On a connu beaucoup de cycles électoraux et tous n’ont pas eu lieu au moment prévu. Je pense que le pouvoir fait le maximum pour que ce scrutin se déroule cette année. Y arrivera-t-il ? C’est une autre question, la logistique, chez nous, c’est très difficile. Il y a aussi les problèmes de l’insécurité à l’est. Les défis ne manquent pas.
Un nouveau gouvernement vient d’être mis en place avec des revenants ou des survivants comme Bemba, Kamerhe, Mbusa… Quel regard portez-vous sur cet attelage ?
C’est une équipe qui essaie de rassembler. Il y a des poids lourds ou des éléphants. En Afrique, Il y a un proverbe qui dit que quand les éléphants se battent entre eux, ils piétinent toute l’herbe et qu’il est préférable de rester à l’écart. Donc, sagement, en tant qu’homme d’affaires, je vais me tenir à l’écart de ce combat.
Vous avez le premier à financer le docteur Denis Mukwege, bien avant qu’il obtienne le Prix Nobel de la paix. Vous le connaissez donc bien. Certains évoquent sa candidature à la présidentielle. Fantasme ou réalité ?

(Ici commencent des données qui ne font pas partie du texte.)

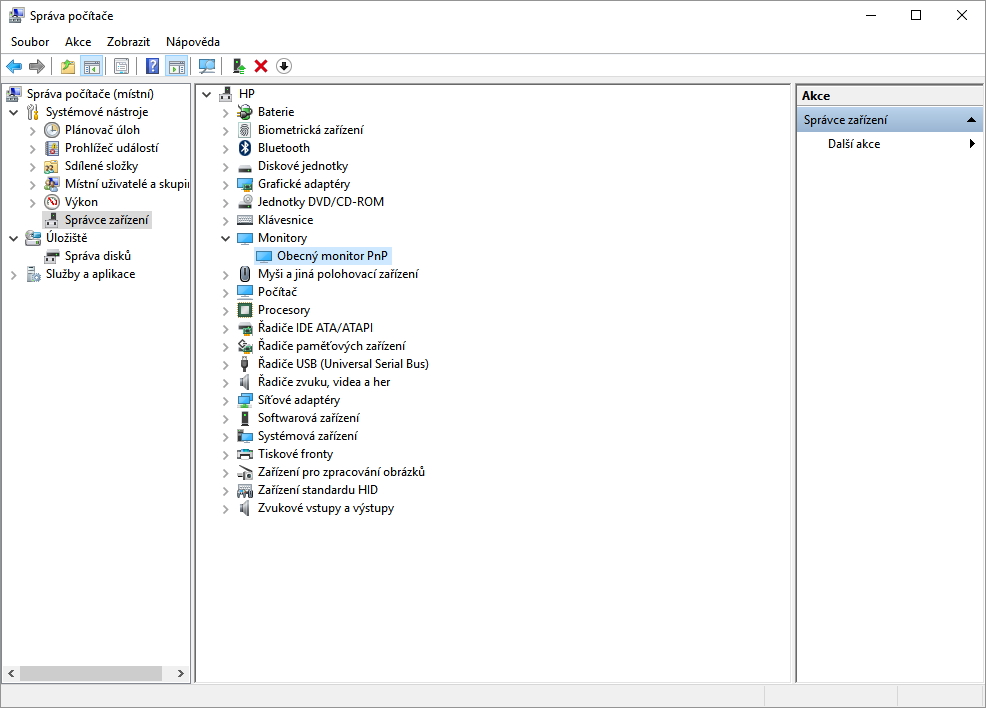Click the Help question mark toolbar icon
Image resolution: width=986 pixels, height=708 pixels.
(x=152, y=66)
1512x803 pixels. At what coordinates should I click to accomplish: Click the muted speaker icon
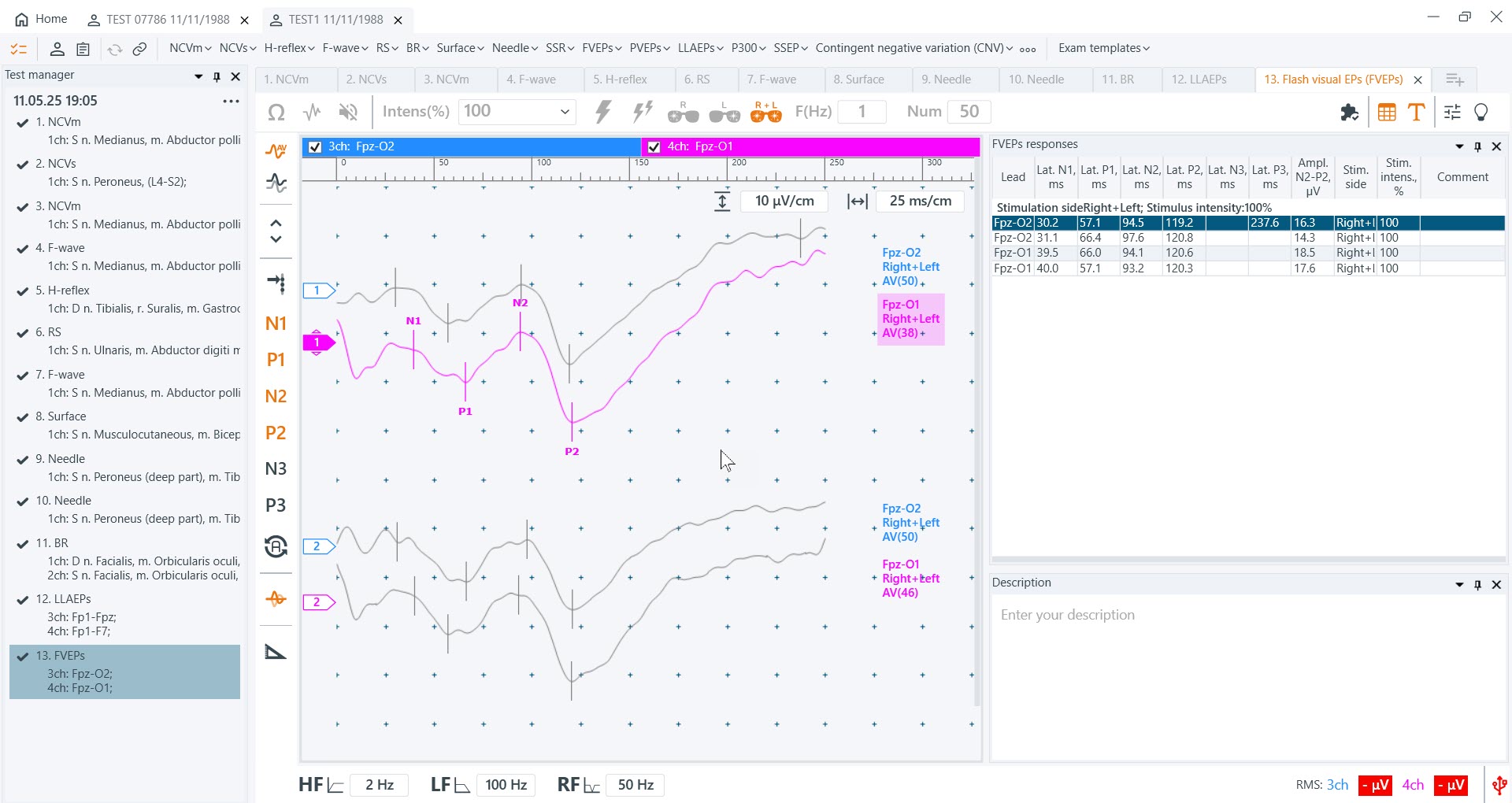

Beaucoup le poussent à entrer en politique. C’est un homme intègre, il a beaucoup de qualités mais ce n’est pas un politicien de formation. Il hésite très fort. Ce doit être son choix.
S’il vous demande votre avis ?
Non, je ne peux pas l’aiguiller. C’est vraiment un choix personnel.
S’il vous le demande ?
…. Je m’abstiendrai…
Vous êtes Katangais. Il y a régulièrement des mouvements d’humeur dans cette province à l’égard du pouvoir de Tshisekedi, originaire du Kasaï. Pensez-vous qu’il puisse y avoir des velléités sécessionnistes ?
Je ne pense pas. Les leaders de la province ne sont pas sécessionnistes, que du contraire. Il y a des bruits, des fantasmes, des mouvements d’humeur mais je ne pense pas que ça aille plus loin.
Dans le denier remaniement, le Katanga est quand même un peu le mal aimé ?
Quand Kabila a succédé à Mobutu, on a vu des Katangais arriver au pouvoir et les gens de l’Équateur étaient pratiquement invisibles. C’est la même chose aujourd’hui avec Tshisekedi.
Est-ce que ce pays est trop grand pour rester uni ?
Je ne le pense pas. Mobutu est parvenu à créer une fierté nationale qui n’avait jamais existé jusqu’à lui. Le pays était fort, les Zaïrois étaient fiers de leur nationalité. Aujourd’hui, toutes les rebellions ont sapé cette unité et les pouvoirs qui se sont succédés se sont plus recroquevillé sur leurs ethnies.